И сегодня утром согласился — хотя он, Андрей, знал уже, что днем будет встреча с Аллой, и от охраны отбился. Да Кореец и не настаивал, когда он ему сказал, что в банк надо и еще к паре бизнесменов, да и волков своих отослал рано утром, всего трое осталось. А у него, Андрея, и вправду были дела — если честно, то только с утра, но для Генки на весь день, в течение которого он ему отзванивал регулярно, говорил, что все в порядке, действует аккуратно, не высовывается, ни домой, ни в кабаки заезжать не собирается.

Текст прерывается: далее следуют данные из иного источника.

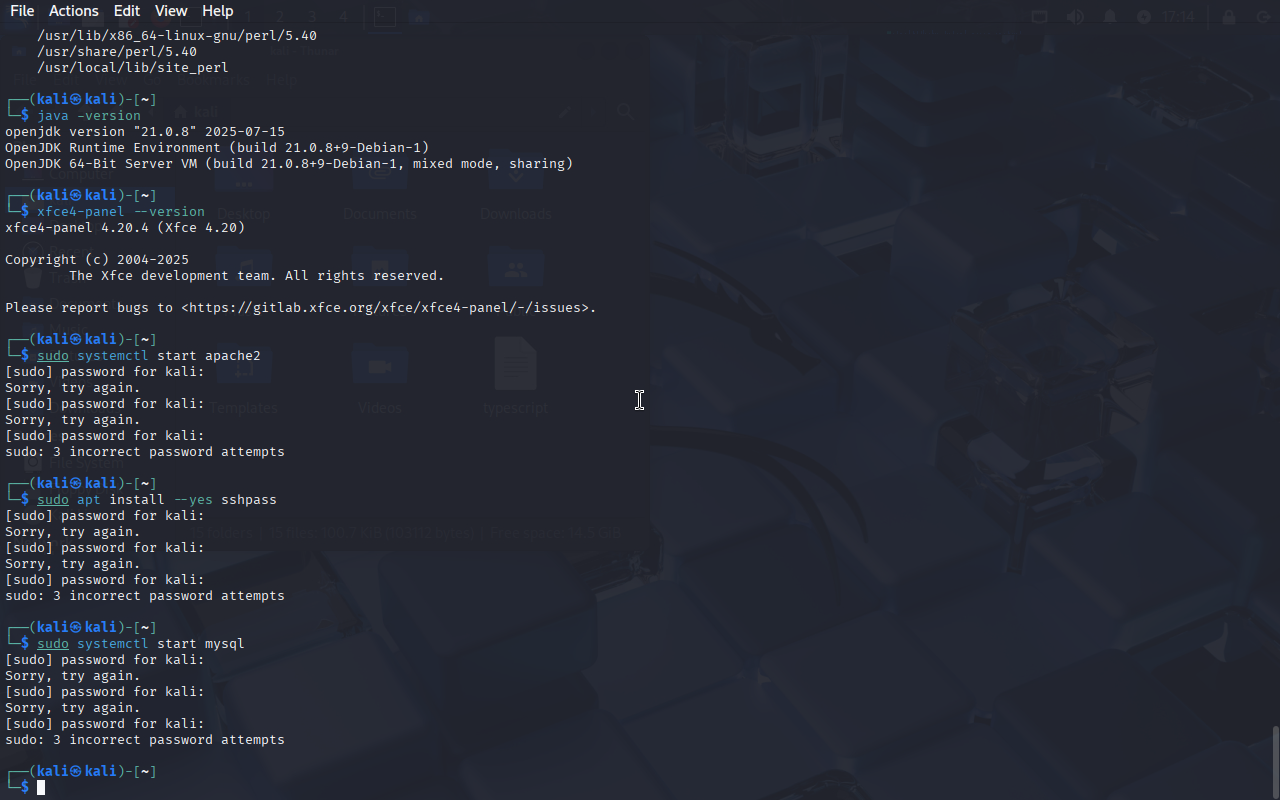1280x800 pixels.
Task: Open the View menu
Action: click(171, 11)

Это Кореец понимал — что надо последнюю точку поставить перед отъездом, до которого оставалось совсем немного. Что надо Голубя свести кое с кем — чтоб люди знали, что, если он отъедет на время, Пашка тут за него, с ним чтоб решали все вопросы.

Бизнес ведь дело такое, забудешь про кого, бросишь даже на время — ну прятаться будешь, к примеру, мобильный сменишь, отъедешь на месячишко, — все может пропасть. Либо проблем у коммерсантов без прикрытия столько появится, что сами сдохнут от нищеты или под другого уйдут, — либо кто наедет и свою крышу построит. Тем более в его ситуации — когда кое-кому в Москве известно, что он приговорен Славкой.